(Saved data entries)
===

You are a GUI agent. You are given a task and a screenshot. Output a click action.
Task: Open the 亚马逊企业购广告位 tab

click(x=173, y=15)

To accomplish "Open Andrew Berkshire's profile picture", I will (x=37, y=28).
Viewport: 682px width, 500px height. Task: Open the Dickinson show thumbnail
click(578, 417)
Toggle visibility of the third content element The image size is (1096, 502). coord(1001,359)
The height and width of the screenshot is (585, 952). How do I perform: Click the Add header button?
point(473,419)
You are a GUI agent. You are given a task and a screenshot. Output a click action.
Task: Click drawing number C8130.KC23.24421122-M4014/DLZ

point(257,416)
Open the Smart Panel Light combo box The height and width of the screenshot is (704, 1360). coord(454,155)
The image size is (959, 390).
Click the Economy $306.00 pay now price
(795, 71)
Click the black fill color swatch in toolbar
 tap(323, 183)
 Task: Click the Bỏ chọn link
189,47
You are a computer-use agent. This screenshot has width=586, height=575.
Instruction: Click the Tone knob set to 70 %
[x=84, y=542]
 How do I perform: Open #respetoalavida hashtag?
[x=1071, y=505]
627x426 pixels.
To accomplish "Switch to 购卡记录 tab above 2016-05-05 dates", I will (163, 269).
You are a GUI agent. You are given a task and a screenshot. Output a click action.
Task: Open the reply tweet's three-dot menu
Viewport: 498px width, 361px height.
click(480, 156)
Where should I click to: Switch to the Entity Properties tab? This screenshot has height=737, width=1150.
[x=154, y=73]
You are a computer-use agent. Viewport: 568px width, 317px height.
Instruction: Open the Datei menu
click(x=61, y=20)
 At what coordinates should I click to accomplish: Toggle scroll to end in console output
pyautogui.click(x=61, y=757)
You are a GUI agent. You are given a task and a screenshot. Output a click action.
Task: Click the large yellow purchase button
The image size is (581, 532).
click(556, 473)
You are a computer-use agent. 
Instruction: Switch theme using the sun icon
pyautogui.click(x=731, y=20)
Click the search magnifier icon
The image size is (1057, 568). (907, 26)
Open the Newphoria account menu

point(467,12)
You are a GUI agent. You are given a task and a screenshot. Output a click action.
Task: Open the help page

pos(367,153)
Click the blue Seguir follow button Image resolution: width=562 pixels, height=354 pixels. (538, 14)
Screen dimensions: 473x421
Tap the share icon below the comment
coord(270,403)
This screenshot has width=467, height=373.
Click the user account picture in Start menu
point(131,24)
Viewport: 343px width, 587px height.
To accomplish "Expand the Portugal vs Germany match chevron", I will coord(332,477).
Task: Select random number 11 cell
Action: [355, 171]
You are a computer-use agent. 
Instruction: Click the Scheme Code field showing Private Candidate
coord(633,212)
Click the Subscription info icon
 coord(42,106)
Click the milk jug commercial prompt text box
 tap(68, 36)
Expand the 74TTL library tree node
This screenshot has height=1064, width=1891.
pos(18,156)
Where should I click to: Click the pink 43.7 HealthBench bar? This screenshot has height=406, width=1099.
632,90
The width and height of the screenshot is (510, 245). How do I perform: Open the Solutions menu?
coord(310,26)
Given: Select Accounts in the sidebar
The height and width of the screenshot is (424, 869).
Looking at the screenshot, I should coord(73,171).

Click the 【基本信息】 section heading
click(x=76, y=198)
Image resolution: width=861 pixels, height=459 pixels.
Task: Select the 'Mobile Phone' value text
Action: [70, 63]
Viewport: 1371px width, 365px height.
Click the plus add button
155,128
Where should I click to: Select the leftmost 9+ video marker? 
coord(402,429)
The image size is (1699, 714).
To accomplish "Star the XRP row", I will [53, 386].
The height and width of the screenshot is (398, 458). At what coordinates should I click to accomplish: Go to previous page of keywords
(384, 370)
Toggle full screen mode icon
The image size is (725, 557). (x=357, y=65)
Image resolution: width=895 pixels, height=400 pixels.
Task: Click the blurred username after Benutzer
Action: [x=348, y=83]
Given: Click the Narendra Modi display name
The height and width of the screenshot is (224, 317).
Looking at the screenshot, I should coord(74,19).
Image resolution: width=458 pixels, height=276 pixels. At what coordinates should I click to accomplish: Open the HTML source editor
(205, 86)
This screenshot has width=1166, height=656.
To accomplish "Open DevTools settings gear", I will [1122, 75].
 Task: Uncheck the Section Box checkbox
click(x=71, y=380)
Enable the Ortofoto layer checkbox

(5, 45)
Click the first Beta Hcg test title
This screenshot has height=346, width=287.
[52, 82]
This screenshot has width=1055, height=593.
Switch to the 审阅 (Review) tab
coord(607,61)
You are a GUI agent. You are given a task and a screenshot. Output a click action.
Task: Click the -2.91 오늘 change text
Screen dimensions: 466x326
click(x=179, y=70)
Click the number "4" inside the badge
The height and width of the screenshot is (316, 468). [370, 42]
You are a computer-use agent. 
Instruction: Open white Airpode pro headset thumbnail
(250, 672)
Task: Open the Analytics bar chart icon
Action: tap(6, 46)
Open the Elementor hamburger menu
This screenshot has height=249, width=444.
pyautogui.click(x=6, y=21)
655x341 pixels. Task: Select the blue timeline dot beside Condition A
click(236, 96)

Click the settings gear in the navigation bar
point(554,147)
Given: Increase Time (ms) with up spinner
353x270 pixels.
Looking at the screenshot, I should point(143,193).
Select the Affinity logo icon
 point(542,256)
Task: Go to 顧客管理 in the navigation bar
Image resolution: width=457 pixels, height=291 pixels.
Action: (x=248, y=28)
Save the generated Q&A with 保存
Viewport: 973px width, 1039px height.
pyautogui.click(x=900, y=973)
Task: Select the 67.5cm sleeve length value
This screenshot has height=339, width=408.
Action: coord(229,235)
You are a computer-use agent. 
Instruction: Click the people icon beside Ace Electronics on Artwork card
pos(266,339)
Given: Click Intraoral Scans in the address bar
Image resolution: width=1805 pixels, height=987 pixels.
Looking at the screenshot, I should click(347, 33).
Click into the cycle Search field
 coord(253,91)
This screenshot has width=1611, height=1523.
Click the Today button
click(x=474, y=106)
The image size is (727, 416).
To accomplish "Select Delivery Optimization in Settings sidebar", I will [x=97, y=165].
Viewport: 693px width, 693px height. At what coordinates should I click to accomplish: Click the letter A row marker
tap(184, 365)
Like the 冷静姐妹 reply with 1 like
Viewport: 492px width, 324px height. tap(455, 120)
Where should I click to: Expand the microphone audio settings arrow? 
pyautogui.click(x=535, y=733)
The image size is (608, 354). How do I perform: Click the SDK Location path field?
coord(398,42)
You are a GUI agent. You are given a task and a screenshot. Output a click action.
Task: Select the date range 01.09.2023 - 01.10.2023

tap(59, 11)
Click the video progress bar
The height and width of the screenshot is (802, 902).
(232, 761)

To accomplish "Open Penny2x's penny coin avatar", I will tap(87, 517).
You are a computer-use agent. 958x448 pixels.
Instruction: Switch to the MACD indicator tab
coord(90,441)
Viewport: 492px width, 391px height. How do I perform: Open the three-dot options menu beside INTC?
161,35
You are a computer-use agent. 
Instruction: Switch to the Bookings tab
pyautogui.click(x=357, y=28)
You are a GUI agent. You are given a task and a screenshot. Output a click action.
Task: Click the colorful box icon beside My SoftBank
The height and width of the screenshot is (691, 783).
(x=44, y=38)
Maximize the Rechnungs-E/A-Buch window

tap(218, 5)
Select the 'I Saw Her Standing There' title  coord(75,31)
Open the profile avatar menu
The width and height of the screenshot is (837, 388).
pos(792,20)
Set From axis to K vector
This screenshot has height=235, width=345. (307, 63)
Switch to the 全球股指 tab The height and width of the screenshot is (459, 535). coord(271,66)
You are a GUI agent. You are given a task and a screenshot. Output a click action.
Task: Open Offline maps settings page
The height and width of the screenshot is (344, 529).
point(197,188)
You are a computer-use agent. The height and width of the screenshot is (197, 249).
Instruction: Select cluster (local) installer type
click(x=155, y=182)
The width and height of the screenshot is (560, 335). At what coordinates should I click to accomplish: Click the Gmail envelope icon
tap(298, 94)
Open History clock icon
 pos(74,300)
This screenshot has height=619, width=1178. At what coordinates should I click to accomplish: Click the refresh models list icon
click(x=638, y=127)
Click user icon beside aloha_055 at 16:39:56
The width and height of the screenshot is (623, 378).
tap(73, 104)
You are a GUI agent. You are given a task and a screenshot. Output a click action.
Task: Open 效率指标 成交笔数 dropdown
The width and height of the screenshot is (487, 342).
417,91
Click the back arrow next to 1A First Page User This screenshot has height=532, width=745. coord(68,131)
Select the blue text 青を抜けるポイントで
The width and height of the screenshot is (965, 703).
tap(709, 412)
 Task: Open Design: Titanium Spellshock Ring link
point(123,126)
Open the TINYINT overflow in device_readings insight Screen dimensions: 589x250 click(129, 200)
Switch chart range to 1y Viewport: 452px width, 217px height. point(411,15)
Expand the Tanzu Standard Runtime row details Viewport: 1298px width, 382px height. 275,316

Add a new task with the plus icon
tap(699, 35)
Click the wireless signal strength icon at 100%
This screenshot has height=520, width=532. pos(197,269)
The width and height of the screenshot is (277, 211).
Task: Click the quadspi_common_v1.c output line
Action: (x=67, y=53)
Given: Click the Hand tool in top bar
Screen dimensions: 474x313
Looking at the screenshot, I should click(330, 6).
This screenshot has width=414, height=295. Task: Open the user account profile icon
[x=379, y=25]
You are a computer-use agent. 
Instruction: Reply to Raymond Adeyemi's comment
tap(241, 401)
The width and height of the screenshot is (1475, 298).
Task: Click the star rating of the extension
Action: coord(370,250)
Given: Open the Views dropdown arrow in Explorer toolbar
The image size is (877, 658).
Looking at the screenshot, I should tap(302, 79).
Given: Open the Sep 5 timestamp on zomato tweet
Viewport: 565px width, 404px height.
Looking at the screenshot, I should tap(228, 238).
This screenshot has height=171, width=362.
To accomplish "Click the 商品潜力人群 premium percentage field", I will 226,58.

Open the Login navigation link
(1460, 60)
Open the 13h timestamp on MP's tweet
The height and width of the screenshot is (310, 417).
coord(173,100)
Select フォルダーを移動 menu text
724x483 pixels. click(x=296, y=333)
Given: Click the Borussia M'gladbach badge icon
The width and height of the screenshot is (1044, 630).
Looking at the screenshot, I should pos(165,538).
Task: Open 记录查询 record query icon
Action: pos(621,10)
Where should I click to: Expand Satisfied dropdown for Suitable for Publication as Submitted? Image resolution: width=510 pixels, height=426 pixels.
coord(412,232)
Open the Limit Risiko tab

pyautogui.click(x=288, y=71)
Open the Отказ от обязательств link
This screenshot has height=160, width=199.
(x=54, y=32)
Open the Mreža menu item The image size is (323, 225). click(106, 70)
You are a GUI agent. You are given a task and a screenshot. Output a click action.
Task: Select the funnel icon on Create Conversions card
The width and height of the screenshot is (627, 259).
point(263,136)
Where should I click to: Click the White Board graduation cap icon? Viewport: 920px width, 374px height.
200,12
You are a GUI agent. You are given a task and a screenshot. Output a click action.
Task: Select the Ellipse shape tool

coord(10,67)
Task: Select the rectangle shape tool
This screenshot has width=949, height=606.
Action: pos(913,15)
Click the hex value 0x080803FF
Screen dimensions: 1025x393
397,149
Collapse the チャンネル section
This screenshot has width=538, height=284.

===

» REQUIRED TASK
Identify each line of the data above that contains the string "marker", with case counting, and copy those lines.

» COMPLETE OUTPUT
Where should I click to: Select the leftmost 9+ video marker? 
Viewport: 693px width, 693px height. At what coordinates should I click to accomplish: Click the letter A row marker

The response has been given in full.